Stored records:
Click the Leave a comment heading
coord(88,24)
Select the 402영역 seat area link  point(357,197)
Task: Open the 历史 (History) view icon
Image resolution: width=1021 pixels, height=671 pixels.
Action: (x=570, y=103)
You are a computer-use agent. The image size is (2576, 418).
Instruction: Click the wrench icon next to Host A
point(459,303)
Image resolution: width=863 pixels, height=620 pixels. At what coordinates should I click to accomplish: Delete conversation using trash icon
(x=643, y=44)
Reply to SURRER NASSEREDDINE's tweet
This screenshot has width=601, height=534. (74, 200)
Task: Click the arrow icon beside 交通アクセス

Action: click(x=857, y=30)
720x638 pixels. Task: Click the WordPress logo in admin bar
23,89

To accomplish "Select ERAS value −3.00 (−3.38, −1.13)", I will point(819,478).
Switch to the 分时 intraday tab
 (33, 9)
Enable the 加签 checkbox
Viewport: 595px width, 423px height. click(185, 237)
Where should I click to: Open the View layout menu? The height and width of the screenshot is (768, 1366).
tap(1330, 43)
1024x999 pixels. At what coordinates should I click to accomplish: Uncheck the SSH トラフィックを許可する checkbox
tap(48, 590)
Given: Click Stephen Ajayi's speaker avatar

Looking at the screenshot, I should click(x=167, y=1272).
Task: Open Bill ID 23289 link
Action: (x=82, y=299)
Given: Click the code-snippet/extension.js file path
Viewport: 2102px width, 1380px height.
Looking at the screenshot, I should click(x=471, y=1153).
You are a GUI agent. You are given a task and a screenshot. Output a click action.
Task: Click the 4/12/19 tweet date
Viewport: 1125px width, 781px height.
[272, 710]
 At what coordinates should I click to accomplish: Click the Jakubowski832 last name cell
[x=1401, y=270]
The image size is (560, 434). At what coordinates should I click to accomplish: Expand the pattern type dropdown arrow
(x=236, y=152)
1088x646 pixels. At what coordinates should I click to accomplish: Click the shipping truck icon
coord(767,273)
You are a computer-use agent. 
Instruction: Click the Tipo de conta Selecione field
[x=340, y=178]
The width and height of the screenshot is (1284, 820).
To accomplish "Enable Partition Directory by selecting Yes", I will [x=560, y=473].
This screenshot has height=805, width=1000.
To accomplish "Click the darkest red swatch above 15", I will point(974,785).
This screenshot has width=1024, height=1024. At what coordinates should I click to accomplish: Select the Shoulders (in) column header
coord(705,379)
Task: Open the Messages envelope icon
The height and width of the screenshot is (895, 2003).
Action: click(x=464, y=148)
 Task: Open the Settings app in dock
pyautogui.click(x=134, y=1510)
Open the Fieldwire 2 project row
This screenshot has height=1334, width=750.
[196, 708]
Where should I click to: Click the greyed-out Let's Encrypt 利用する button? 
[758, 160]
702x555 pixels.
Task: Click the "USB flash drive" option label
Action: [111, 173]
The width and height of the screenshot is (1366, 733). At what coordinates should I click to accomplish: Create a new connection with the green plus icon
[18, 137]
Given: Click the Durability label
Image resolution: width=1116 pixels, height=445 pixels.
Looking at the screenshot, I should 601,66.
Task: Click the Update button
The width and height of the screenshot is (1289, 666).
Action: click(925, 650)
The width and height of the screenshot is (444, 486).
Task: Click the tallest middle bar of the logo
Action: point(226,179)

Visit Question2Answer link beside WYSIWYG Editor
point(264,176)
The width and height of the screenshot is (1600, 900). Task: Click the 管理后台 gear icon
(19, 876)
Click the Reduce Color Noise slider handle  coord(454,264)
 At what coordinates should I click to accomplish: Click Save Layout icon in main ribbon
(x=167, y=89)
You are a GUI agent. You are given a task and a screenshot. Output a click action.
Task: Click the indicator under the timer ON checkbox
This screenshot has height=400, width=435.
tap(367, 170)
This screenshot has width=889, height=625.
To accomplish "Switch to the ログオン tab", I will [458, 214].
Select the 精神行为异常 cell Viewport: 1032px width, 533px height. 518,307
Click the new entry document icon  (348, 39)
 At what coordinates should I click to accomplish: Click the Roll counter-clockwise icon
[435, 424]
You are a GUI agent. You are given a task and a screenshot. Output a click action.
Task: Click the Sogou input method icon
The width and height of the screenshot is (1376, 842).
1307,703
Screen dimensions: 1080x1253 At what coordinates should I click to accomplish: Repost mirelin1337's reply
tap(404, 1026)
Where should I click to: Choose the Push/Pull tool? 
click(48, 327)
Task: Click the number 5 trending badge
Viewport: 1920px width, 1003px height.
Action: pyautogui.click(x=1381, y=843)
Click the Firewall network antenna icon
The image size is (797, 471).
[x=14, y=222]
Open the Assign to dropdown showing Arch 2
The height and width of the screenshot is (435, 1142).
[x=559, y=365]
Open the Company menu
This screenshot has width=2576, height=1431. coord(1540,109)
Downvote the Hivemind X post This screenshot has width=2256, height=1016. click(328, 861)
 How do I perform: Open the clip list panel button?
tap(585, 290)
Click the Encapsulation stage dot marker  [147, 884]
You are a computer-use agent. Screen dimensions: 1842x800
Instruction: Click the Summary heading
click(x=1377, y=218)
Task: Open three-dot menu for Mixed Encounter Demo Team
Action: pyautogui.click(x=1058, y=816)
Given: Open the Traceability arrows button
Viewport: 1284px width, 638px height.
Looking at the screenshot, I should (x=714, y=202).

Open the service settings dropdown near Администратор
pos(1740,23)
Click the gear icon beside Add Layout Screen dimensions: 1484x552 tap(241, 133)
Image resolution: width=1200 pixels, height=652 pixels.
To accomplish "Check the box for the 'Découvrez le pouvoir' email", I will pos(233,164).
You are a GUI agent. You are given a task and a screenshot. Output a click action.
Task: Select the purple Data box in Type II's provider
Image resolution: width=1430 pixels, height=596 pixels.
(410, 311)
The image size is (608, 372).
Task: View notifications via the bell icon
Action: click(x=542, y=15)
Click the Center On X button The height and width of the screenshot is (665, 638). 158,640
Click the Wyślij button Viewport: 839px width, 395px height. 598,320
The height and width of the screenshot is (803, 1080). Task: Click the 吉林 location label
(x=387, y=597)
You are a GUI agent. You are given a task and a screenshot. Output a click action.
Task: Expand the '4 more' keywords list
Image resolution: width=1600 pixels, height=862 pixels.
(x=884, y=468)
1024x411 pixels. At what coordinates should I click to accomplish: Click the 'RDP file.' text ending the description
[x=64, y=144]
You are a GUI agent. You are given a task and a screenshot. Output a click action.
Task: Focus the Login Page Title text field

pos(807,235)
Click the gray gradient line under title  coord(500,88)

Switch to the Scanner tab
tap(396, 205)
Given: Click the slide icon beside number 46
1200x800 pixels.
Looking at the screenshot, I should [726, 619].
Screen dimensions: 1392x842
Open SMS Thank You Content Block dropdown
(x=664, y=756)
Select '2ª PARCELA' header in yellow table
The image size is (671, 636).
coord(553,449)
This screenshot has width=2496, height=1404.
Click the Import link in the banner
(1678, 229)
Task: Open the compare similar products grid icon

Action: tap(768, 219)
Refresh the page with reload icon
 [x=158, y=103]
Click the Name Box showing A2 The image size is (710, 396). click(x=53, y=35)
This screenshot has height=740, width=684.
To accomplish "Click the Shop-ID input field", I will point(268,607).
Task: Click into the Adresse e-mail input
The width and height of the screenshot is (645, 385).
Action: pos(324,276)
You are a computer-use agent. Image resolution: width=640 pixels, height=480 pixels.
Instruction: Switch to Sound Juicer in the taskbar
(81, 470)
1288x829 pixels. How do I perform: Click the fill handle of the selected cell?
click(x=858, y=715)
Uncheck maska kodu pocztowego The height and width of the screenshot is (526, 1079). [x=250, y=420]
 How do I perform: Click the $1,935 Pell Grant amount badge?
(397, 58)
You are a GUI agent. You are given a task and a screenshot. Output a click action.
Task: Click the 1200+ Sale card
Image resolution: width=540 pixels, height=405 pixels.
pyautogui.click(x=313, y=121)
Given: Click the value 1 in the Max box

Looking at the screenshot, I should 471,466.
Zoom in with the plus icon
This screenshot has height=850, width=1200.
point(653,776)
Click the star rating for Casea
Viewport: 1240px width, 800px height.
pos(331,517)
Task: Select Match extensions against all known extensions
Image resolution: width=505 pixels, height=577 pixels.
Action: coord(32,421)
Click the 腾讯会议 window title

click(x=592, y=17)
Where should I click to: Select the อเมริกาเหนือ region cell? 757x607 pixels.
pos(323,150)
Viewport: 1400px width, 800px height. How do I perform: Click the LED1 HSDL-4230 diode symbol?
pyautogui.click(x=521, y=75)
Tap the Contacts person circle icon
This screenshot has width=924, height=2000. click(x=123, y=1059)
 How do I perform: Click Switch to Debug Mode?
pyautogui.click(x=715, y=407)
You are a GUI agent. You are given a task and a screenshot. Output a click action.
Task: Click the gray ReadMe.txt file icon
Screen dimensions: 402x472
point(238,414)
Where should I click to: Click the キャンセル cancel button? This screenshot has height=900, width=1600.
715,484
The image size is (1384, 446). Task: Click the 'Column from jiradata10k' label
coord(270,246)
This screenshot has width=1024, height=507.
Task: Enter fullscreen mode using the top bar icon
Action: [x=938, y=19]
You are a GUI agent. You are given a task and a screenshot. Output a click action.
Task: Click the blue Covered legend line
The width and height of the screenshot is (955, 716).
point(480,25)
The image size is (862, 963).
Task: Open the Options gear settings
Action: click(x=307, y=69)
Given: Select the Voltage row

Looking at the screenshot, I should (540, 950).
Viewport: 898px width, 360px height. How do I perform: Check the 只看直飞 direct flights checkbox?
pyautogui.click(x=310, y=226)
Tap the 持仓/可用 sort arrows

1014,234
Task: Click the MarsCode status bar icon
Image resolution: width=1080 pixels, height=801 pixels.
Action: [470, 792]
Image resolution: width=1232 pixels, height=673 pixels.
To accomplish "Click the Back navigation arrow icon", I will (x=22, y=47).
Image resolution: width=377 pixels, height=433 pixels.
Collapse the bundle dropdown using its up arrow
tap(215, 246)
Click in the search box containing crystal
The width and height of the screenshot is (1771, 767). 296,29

> _TASK DIRECTIONS_:
Search the entries for "number" and copy out each line that has it.

> _SOLUTION BELOW_:
Task: Click the number 5 trending badge
Given: Click the slide icon beside number 46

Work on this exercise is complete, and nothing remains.